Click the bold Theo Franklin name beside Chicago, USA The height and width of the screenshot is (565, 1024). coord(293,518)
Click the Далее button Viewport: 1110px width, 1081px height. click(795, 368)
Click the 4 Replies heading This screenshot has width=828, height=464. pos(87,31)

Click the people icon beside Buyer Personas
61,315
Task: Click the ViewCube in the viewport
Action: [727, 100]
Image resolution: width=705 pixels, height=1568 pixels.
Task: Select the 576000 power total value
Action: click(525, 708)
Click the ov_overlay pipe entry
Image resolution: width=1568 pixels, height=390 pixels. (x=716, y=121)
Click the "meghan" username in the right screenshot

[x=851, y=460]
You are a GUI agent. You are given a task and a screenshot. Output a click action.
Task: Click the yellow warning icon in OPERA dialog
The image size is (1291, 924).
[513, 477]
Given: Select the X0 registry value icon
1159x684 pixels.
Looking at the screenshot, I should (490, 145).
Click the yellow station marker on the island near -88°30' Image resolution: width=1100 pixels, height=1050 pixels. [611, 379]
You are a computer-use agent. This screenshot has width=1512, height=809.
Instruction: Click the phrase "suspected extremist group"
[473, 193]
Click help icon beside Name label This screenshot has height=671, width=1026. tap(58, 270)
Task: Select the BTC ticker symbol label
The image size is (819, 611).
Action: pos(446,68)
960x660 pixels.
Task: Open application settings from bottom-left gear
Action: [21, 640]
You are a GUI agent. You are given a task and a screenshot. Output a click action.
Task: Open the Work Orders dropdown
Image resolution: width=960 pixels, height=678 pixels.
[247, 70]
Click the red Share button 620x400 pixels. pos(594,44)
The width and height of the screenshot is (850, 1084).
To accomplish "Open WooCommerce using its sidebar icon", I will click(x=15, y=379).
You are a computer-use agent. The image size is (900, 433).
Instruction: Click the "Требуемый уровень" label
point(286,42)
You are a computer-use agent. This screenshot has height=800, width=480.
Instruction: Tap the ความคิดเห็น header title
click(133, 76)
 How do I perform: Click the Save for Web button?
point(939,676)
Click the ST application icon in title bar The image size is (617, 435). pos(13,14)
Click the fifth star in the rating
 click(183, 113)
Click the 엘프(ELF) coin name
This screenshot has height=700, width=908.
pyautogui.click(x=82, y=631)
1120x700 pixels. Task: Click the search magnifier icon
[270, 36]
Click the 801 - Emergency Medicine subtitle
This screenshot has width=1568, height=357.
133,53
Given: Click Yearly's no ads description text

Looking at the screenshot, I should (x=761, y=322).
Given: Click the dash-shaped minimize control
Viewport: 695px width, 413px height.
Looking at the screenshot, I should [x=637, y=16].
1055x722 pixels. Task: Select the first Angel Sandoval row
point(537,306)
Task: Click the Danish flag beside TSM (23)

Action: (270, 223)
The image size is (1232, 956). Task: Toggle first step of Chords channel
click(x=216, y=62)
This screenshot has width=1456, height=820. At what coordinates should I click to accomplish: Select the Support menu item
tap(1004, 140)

## WHAT IS EXPECTED
Reproduce every line above without error.

## SOLUTION TO THIS TASK
Click the bold Theo Franklin name beside Chicago, USA The height and width of the screenshot is (565, 1024). coord(293,518)
Click the Далее button Viewport: 1110px width, 1081px height. click(795, 368)
Click the 4 Replies heading This screenshot has width=828, height=464. pos(87,31)

Click the people icon beside Buyer Personas
61,315
Task: Click the ViewCube in the viewport
Action: [727, 100]
Image resolution: width=705 pixels, height=1568 pixels.
Task: Select the 576000 power total value
Action: click(525, 708)
Click the ov_overlay pipe entry
Image resolution: width=1568 pixels, height=390 pixels. (x=716, y=121)
Click the "meghan" username in the right screenshot

[x=851, y=460]
You are a GUI agent. You are given a task and a screenshot. Output a click action.
Task: Click the yellow warning icon in OPERA dialog
The image size is (1291, 924).
[513, 477]
Given: Select the X0 registry value icon
1159x684 pixels.
Looking at the screenshot, I should (490, 145).
Click the yellow station marker on the island near -88°30' Image resolution: width=1100 pixels, height=1050 pixels. [611, 379]
You are a computer-use agent. This screenshot has width=1512, height=809.
Instruction: Click the phrase "suspected extremist group"
[473, 193]
Click help icon beside Name label This screenshot has height=671, width=1026. tap(58, 270)
Task: Select the BTC ticker symbol label
The image size is (819, 611).
Action: pos(446,68)
960x660 pixels.
Task: Open application settings from bottom-left gear
Action: [21, 640]
You are a GUI agent. You are given a task and a screenshot. Output a click action.
Task: Open the Work Orders dropdown
Image resolution: width=960 pixels, height=678 pixels.
[247, 70]
Click the red Share button 620x400 pixels. pos(594,44)
The width and height of the screenshot is (850, 1084).
To accomplish "Open WooCommerce using its sidebar icon", I will click(x=15, y=379).
You are a computer-use agent. The image size is (900, 433).
Instruction: Click the "Требуемый уровень" label
point(286,42)
You are a computer-use agent. This screenshot has height=800, width=480.
Instruction: Tap the ความคิดเห็น header title
click(133, 76)
 How do I perform: Click the Save for Web button?
point(939,676)
Click the ST application icon in title bar The image size is (617, 435). pos(13,14)
Click the fifth star in the rating
 click(183, 113)
Click the 엘프(ELF) coin name
This screenshot has height=700, width=908.
pyautogui.click(x=82, y=631)
1120x700 pixels. Task: Click the search magnifier icon
[270, 36]
Click the 801 - Emergency Medicine subtitle
This screenshot has width=1568, height=357.
133,53
Given: Click Yearly's no ads description text

Looking at the screenshot, I should (x=761, y=322).
Given: Click the dash-shaped minimize control
Viewport: 695px width, 413px height.
Looking at the screenshot, I should [x=637, y=16].
1055x722 pixels. Task: Select the first Angel Sandoval row
point(537,306)
Task: Click the Danish flag beside TSM (23)

Action: (270, 223)
The image size is (1232, 956). Task: Toggle first step of Chords channel
click(x=216, y=62)
This screenshot has width=1456, height=820. At what coordinates should I click to accomplish: Select the Support menu item
tap(1004, 140)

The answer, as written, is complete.